[DESCRIPTION OF THE TASK]
Show all lines of the entries in which the word "computer" is found.

Extracted data entries
....................

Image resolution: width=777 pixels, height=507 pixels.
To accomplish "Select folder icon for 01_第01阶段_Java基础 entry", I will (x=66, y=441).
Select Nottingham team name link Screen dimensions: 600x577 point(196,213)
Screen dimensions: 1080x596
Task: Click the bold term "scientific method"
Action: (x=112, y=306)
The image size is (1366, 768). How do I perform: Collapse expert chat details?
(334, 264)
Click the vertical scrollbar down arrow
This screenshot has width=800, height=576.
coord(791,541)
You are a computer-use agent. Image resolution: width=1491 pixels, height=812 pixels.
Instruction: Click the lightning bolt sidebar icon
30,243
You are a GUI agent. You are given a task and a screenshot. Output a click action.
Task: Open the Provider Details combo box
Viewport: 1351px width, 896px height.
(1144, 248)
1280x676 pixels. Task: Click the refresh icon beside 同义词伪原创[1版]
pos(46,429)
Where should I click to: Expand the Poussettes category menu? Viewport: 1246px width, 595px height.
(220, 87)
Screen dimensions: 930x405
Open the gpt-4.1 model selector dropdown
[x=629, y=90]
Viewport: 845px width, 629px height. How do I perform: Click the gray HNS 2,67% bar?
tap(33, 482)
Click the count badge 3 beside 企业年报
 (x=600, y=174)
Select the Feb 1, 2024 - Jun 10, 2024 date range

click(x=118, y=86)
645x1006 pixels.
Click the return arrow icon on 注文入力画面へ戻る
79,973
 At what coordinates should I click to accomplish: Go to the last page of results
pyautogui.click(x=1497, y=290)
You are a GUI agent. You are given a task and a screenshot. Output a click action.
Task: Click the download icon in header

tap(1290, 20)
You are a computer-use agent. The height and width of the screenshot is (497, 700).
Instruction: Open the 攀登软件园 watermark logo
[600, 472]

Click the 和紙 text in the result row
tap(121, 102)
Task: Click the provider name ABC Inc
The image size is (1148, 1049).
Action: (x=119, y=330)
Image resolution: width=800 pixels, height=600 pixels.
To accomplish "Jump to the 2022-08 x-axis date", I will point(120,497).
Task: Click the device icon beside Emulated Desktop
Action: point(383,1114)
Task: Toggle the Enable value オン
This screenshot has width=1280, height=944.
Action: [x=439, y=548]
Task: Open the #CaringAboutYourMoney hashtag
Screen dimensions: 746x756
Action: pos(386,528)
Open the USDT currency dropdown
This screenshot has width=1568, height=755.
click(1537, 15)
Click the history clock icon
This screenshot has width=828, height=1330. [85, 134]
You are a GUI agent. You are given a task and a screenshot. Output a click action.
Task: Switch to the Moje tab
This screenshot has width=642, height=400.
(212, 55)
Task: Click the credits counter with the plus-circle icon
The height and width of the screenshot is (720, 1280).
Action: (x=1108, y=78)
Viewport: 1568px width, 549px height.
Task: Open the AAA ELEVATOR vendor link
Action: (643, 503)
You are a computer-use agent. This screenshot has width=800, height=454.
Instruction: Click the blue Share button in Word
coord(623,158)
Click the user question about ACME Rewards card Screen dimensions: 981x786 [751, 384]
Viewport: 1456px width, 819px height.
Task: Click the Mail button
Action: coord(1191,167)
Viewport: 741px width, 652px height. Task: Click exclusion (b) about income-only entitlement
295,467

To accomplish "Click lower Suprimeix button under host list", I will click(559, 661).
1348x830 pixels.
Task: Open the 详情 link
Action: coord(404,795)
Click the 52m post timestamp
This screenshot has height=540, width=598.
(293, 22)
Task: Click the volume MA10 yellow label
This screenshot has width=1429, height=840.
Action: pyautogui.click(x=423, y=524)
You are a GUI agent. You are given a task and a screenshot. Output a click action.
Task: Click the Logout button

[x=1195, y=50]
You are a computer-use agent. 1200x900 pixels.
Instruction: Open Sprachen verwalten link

....................

[EXERCISE ANSWER]
You are a computer-use agent. Image resolution: width=1491 pixels, height=812 pixels.
You are a computer-use agent. The height and width of the screenshot is (497, 700).
You are a computer-use agent. This screenshot has width=800, height=454.
You are a computer-use agent. 1200x900 pixels.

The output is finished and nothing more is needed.